WHAT THE TASK ASKS | State, as a number alone, how many lines of the entries contain the word "filter".
:: PROVIDED RECORDS ::
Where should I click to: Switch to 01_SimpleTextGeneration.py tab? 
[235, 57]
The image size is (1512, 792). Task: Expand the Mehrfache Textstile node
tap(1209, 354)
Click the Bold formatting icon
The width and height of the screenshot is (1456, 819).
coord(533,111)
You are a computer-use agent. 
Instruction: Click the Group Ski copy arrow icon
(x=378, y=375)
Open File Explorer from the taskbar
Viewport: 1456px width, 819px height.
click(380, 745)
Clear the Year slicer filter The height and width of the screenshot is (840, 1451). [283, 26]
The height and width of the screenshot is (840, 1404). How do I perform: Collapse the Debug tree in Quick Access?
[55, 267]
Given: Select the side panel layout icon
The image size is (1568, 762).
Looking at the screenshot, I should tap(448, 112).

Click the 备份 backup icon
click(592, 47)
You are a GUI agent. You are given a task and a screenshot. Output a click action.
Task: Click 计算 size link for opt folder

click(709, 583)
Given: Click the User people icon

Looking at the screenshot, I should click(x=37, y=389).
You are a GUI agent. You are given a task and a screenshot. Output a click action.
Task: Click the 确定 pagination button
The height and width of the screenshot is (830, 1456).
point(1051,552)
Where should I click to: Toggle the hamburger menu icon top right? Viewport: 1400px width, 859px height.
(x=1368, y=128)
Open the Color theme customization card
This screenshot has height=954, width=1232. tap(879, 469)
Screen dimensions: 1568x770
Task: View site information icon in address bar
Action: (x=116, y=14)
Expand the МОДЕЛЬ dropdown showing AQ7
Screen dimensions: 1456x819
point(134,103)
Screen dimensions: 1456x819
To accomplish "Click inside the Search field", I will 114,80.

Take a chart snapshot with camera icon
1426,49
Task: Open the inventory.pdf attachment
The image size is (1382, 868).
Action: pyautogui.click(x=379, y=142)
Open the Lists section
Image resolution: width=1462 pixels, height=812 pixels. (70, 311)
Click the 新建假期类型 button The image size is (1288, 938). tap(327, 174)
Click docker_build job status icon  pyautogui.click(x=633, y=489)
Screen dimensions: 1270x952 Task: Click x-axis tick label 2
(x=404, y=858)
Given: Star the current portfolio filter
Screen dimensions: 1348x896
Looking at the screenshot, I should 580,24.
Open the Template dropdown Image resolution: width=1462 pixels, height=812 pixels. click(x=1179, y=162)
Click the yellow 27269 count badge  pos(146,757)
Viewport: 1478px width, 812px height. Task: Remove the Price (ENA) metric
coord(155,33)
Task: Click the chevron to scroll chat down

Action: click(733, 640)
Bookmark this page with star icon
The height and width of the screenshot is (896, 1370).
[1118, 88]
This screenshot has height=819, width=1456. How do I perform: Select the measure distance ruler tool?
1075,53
:::
WRITTEN SOLUTION | 2